What this task involves: Continue the comment thread on aging and life expectancy, starting right after the line Pete D. quotes in his reply.

Page text:
※

13 thoughts on “Dying With Dignity: How Life Expectancy Isn’t What You Think It Is

  1. Saifedean says:

    You take as a given that old age will mean a deterioration in health and becoming a liability to others. I’d like to bring Art de Vany to your attention. He’s an economist, but for thirty years he’s studied food and exercise and come up with some very interesting ideas which you can find in his book The Evolutionary Diet. He argues that there are essentially two drivers of aging: lean muscle mass wasting, and excessive inflammation. Muscle wasting happens if you do not move your body and exercise enough, and if you don’t eat enough animal protein. Inflammation happens from many bad things, but most important is consumption of foods that raise your blood sugar level, necessitating insulin release. Repeated sugar intake will basically destroy the body over time. It leads to obesity, diabetes, alzheimer’s, cancer, MS, and various other illnesses, it slowly wastes the body.

    So, control these two processes and your body can continue to function normally into old age. Art de Vany is 77 and in better shape than you and me and most 20 year olds. He is in roughly the same shape than when he was 20. Imagine living to your old age in full health and the appeal increases.

    • Pete D. says:

      You take as a given that old age will mean a deterioration in health and becoming a liability to others.

※

Source data:
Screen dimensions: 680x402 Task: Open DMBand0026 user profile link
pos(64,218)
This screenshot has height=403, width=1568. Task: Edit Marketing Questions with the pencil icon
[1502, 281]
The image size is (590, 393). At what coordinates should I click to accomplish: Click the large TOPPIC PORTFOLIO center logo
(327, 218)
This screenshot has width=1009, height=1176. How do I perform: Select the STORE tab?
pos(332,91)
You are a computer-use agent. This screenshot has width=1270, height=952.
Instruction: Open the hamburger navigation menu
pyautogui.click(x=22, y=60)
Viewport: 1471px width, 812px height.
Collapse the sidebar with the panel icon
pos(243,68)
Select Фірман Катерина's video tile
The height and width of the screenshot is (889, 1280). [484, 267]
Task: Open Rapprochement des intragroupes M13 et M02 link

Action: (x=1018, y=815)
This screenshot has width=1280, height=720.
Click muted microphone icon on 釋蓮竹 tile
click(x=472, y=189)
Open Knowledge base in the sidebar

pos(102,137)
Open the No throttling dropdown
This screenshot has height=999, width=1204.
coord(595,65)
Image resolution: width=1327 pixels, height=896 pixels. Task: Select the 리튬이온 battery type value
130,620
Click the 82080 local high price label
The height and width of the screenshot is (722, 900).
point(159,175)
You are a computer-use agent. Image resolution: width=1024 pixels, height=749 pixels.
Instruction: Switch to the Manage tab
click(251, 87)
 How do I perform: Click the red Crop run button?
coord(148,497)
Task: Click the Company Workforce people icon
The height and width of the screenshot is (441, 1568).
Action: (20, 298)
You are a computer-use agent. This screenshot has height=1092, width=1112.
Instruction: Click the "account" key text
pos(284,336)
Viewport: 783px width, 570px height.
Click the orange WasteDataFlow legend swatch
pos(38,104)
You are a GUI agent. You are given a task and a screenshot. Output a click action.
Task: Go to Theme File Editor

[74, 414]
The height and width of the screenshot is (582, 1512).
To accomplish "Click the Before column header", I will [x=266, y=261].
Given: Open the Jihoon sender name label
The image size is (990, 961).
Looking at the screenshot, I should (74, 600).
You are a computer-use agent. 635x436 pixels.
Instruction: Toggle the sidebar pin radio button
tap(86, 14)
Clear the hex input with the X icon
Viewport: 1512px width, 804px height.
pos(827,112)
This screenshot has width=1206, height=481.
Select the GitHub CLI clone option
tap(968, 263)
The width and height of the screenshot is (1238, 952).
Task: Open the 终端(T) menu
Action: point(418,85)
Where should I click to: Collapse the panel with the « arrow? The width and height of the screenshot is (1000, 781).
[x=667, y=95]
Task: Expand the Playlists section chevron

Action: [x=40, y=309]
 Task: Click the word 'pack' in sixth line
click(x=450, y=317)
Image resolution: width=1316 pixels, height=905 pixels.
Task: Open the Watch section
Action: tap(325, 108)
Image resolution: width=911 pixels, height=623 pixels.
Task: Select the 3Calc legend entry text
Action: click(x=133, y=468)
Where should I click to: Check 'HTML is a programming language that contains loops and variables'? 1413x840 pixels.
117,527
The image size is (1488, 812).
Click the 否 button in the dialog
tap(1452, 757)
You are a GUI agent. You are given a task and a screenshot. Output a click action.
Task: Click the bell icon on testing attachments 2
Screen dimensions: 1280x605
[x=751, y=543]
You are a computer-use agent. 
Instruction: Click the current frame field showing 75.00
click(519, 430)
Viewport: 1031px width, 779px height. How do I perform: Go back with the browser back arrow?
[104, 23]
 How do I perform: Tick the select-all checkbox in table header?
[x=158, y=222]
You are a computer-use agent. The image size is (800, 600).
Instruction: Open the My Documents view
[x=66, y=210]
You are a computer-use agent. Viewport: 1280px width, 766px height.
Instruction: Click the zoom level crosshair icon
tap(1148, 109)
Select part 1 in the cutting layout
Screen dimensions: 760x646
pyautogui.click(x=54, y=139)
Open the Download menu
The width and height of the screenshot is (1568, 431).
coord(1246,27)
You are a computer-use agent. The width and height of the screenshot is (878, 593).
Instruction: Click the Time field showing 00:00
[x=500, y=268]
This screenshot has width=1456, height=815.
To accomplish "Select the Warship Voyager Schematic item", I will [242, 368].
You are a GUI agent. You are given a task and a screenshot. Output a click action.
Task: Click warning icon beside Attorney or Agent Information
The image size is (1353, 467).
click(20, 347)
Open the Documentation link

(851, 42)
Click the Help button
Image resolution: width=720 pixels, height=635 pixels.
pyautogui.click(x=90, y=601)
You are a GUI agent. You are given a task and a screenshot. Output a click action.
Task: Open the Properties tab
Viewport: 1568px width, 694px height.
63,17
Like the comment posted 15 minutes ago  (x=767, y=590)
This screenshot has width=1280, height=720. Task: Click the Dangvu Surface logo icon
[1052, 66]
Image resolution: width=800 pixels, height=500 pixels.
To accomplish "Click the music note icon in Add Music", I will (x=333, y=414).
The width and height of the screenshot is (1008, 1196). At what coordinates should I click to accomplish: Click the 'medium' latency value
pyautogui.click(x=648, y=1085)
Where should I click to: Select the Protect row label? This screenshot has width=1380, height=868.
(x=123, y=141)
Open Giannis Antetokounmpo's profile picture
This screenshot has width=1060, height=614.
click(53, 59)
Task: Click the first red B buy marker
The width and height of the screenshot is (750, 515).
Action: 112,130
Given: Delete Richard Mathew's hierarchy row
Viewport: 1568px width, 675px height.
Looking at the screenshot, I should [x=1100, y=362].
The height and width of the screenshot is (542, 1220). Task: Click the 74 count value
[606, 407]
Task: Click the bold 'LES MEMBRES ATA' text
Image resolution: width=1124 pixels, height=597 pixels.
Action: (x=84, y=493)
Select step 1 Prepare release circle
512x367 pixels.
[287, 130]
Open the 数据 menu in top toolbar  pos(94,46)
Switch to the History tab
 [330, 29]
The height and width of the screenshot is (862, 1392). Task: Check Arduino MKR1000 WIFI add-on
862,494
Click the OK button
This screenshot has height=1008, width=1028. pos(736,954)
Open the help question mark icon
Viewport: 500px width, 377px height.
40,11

※

Result:
      Not at all. If one is 75+ and is still a net-positive for society in the sense that he contributes more than he takes, then what could possibly be wrong with that? Even if he’s net-negative on society but financially independent and physically independent enough to care for himself, or if he has family willing to take care of him, then wonderful, we’re good to go.

      The issue is with those who are a net-burden on society, aren’t independent, don’t have family support, and, particularly if given the choice, wouldn’t choose to go on. These lost souls are heavy as fuck for the productive class; a productive class who is busy pushing themselves as far as they can while also lifting their offspring through to maturity so that there’s something of a legacy on this planet. How many logs must mule carry up a mountain?

      I’d like to bring Art de Vany to your attention.

      He’s an impressive figure, no doubt. Strong, vital, and independent. Truly a model of a “senior” citizen!